I have a lot of sore thoughts on this subject as people often mistake me for a hipster due to my unusual mode of dress and (I guess?) not common hobbies/interests. However I am not hip, do not think I am hip, and will never be hip (although, ironically that would make me hip, yes?). I like what I like and I don’t care if no one else does or if a billion people do. It’s just as cool either way.

Sam:
I get it. I think especially the personal interactions are telling. Just really insecure people.
I think especially of Ryan from “The Office,” who is always trying to one-up everyone else
and be the coolest cat around.

Very good description! Very informative! Where do you encounter these people?

Me:
I encounter them regularly – coffee shops, bars, stores. I have always been very into art and music and both of those things tend to attract a lot of people who think that interest makes them cooler and “better” than average joe nobody who isn’t in an art collective or a band, etc.

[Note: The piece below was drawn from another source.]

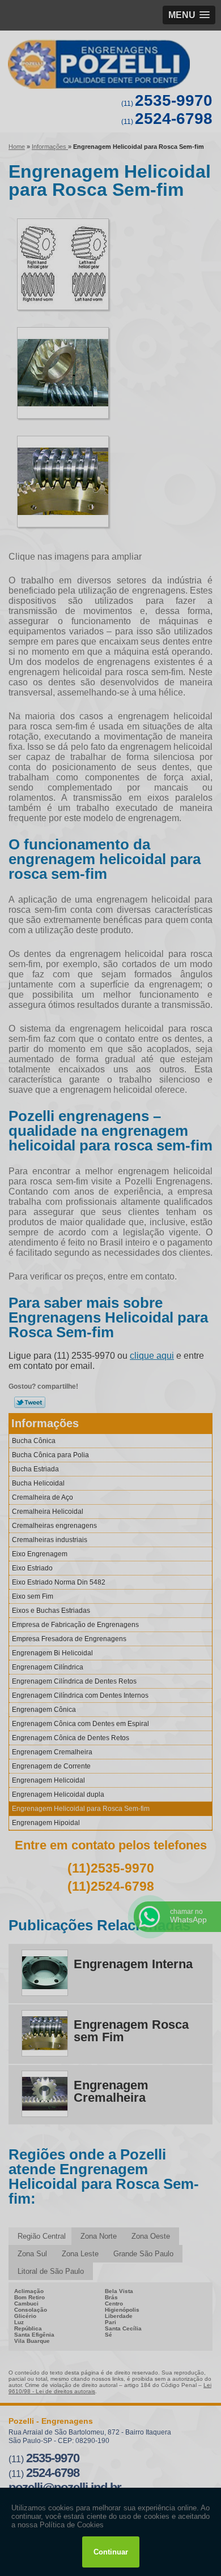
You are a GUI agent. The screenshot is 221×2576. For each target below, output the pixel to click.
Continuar (111, 2552)
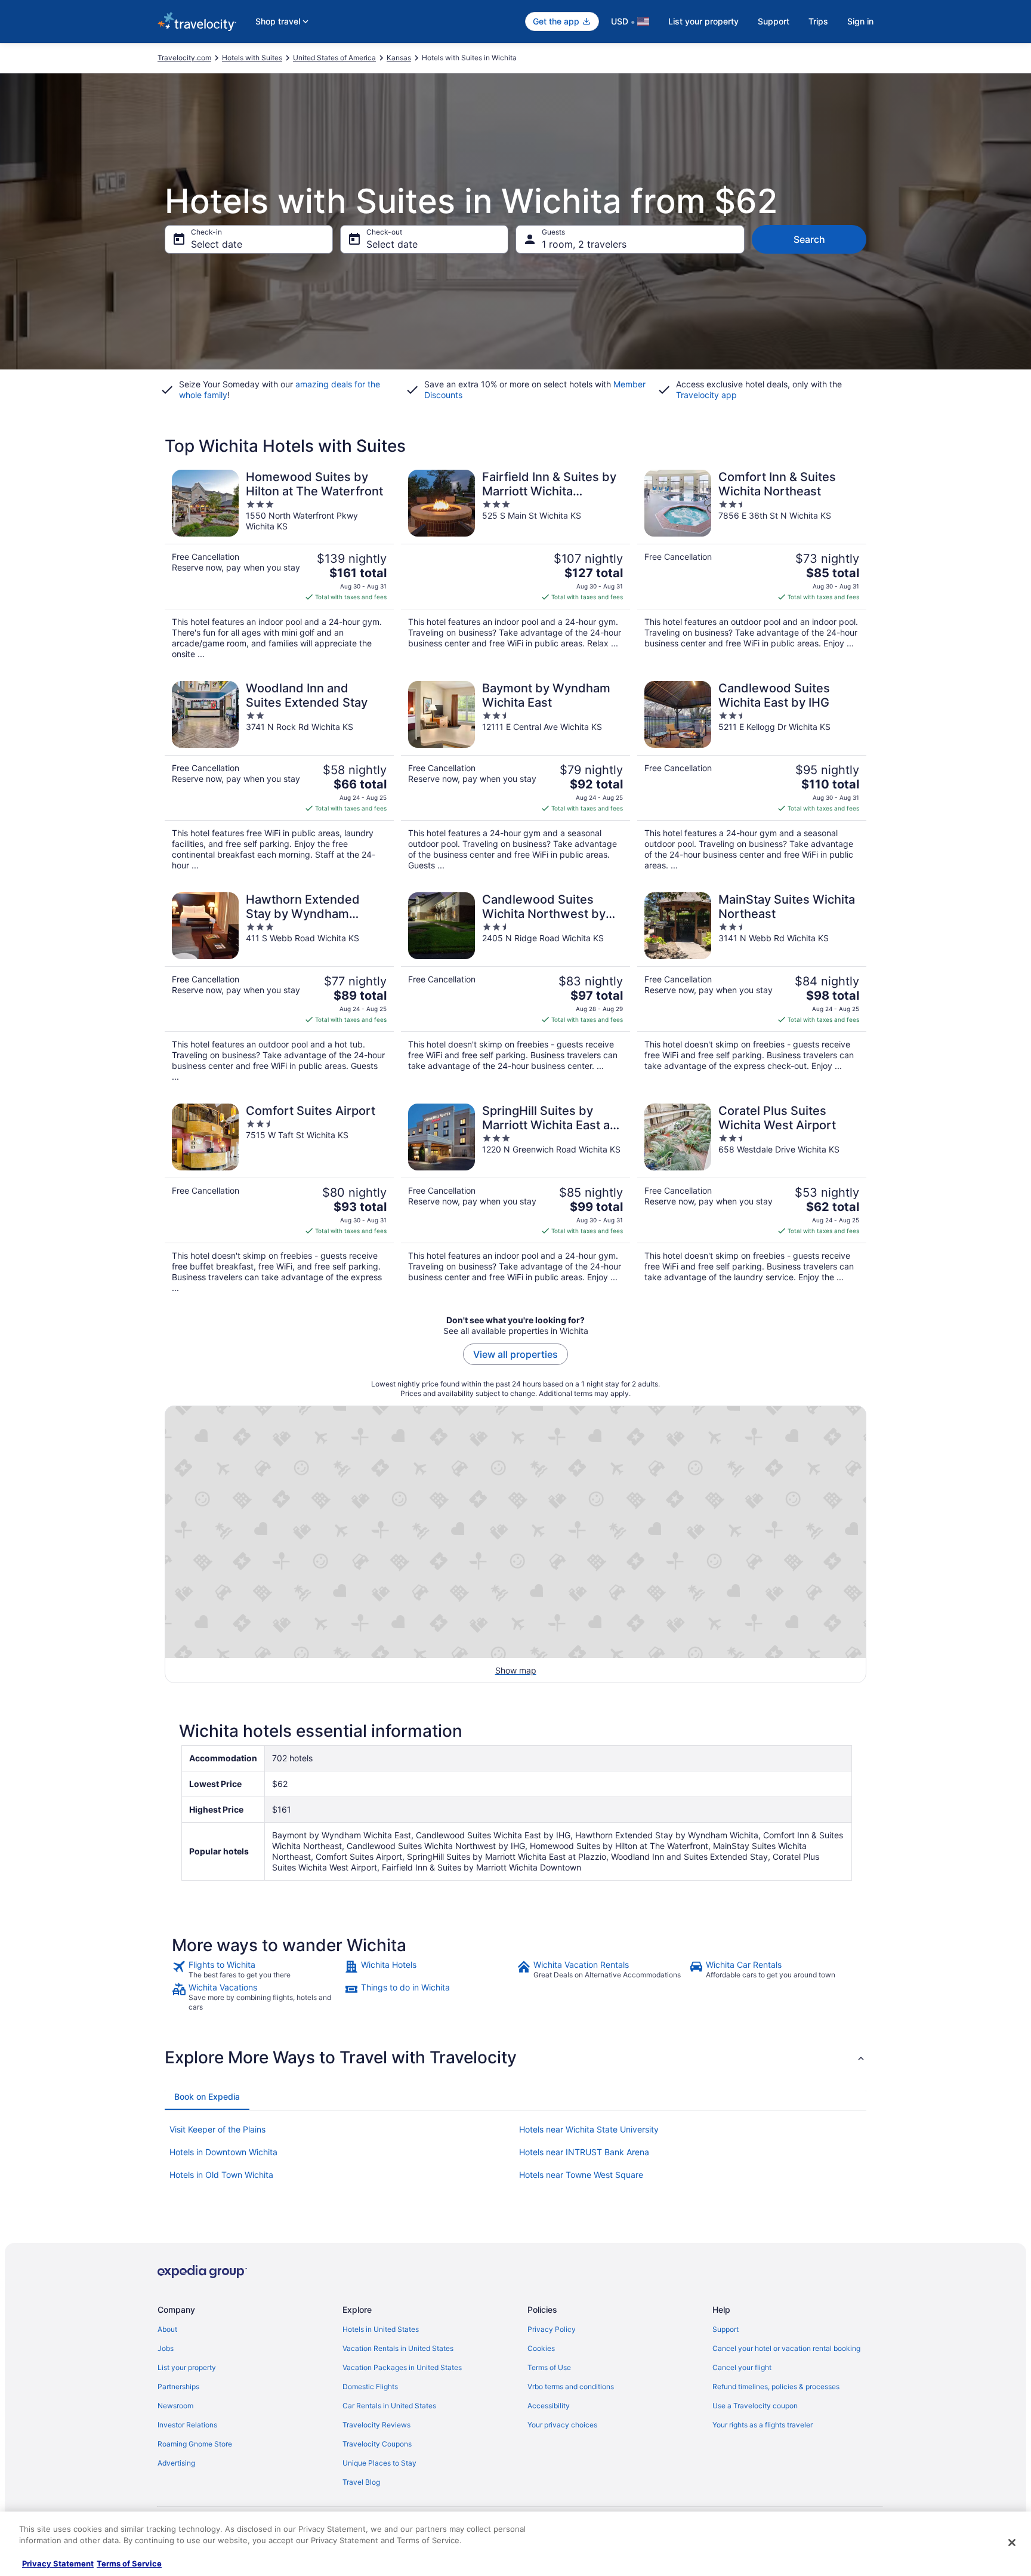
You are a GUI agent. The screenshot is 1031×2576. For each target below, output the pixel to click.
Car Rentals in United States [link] (389, 2405)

People set about building some sort of counterculture identity for themselves but sadly wind up acting just like self-centered high school students, constantly judging, labeling and grouping everyone they encounter into those who are cooler than them and they want to gain status from, as cool as them and thus able to be their “friend” or not as cool as them, and thus unacceptable to hang with unless they want something from them.

Sam:
I will have to save this extremely good analysis of hipster culture for consultation at a later date

See, another person saved from a potential drive-by hipstering.

My friend Coconut, as we'll call him for blog purposes, on the other hand knows how to spot a hipster when he sees one.

Coconut:
The girl across from me has been asked “what is a hipster” and her and I ended up in a very similar discussion to the ones we have had.  The problem is, there are hipsters of all facets of life now – they were there before, but now with some understanding of what a hipster is, you can notice it in many different areas of life.  Gotta love it.   I think it would be safe to say that just about everyone might have at least one of the qualities that make up a hipster, but that does not make everyone a hipster.  You just…know it when you see/talk to/hear from them.

Well said, Coconut. Just like on your SAT's, some snarks are blarks, all blarks are garks...are all garks snarks?